*Data section:*

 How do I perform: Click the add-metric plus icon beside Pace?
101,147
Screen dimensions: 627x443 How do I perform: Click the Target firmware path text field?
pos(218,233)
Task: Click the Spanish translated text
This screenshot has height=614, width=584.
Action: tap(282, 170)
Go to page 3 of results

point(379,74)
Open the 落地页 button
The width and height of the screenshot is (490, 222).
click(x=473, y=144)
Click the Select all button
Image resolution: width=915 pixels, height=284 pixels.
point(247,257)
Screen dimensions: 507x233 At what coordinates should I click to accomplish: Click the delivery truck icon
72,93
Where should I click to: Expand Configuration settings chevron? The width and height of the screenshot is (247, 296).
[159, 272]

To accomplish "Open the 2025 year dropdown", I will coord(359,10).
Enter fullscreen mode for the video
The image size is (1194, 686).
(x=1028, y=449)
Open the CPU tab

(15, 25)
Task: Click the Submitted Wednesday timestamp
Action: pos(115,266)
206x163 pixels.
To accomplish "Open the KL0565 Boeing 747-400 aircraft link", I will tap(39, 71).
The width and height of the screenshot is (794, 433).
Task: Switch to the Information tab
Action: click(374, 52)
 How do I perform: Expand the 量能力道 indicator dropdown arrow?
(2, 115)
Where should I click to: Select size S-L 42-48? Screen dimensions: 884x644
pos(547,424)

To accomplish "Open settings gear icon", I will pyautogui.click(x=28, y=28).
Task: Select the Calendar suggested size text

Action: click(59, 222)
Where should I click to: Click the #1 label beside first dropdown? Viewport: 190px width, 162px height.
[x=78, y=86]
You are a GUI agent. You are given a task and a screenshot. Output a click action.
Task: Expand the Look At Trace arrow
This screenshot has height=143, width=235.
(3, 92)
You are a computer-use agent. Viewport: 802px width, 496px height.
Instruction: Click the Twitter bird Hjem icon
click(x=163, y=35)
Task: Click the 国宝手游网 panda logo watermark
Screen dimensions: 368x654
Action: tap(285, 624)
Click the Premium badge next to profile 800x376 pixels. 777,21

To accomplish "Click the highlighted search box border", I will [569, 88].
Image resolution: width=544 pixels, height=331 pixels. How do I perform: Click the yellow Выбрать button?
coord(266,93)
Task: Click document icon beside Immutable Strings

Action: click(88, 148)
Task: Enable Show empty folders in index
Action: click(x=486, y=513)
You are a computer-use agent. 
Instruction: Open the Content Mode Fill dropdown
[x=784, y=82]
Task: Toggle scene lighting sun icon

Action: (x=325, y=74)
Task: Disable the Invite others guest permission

*What you need to do:* Go through the records above and set each one down exactly, please.

*Output:*
 How do I perform: Click the add-metric plus icon beside Pace?
101,147
Screen dimensions: 627x443 How do I perform: Click the Target firmware path text field?
pos(218,233)
Task: Click the Spanish translated text
This screenshot has height=614, width=584.
Action: tap(282, 170)
Go to page 3 of results

point(379,74)
Open the 落地页 button
The width and height of the screenshot is (490, 222).
click(x=473, y=144)
Click the Select all button
Image resolution: width=915 pixels, height=284 pixels.
point(247,257)
Screen dimensions: 507x233 At what coordinates should I click to accomplish: Click the delivery truck icon
72,93
Where should I click to: Expand Configuration settings chevron? The width and height of the screenshot is (247, 296).
[159, 272]

To accomplish "Open the 2025 year dropdown", I will coord(359,10).
Enter fullscreen mode for the video
The image size is (1194, 686).
(x=1028, y=449)
Open the CPU tab

(15, 25)
Task: Click the Submitted Wednesday timestamp
Action: pos(115,266)
206x163 pixels.
To accomplish "Open the KL0565 Boeing 747-400 aircraft link", I will tap(39, 71).
The width and height of the screenshot is (794, 433).
Task: Switch to the Information tab
Action: click(374, 52)
 How do I perform: Expand the 量能力道 indicator dropdown arrow?
(2, 115)
Where should I click to: Select size S-L 42-48? Screen dimensions: 884x644
pos(547,424)

To accomplish "Open settings gear icon", I will pyautogui.click(x=28, y=28).
Task: Select the Calendar suggested size text

Action: click(59, 222)
Where should I click to: Click the #1 label beside first dropdown? Viewport: 190px width, 162px height.
[x=78, y=86]
You are a GUI agent. You are given a task and a screenshot. Output a click action.
Task: Expand the Look At Trace arrow
This screenshot has height=143, width=235.
(3, 92)
You are a computer-use agent. Viewport: 802px width, 496px height.
Instruction: Click the Twitter bird Hjem icon
click(x=163, y=35)
Task: Click the 国宝手游网 panda logo watermark
Screen dimensions: 368x654
Action: tap(285, 624)
Click the Premium badge next to profile 800x376 pixels. 777,21

To accomplish "Click the highlighted search box border", I will [569, 88].
Image resolution: width=544 pixels, height=331 pixels. How do I perform: Click the yellow Выбрать button?
coord(266,93)
Task: Click document icon beside Immutable Strings

Action: click(88, 148)
Task: Enable Show empty folders in index
Action: click(x=486, y=513)
You are a computer-use agent. 
Instruction: Open the Content Mode Fill dropdown
[x=784, y=82]
Task: Toggle scene lighting sun icon

Action: (x=325, y=74)
Task: Disable the Invite others guest permission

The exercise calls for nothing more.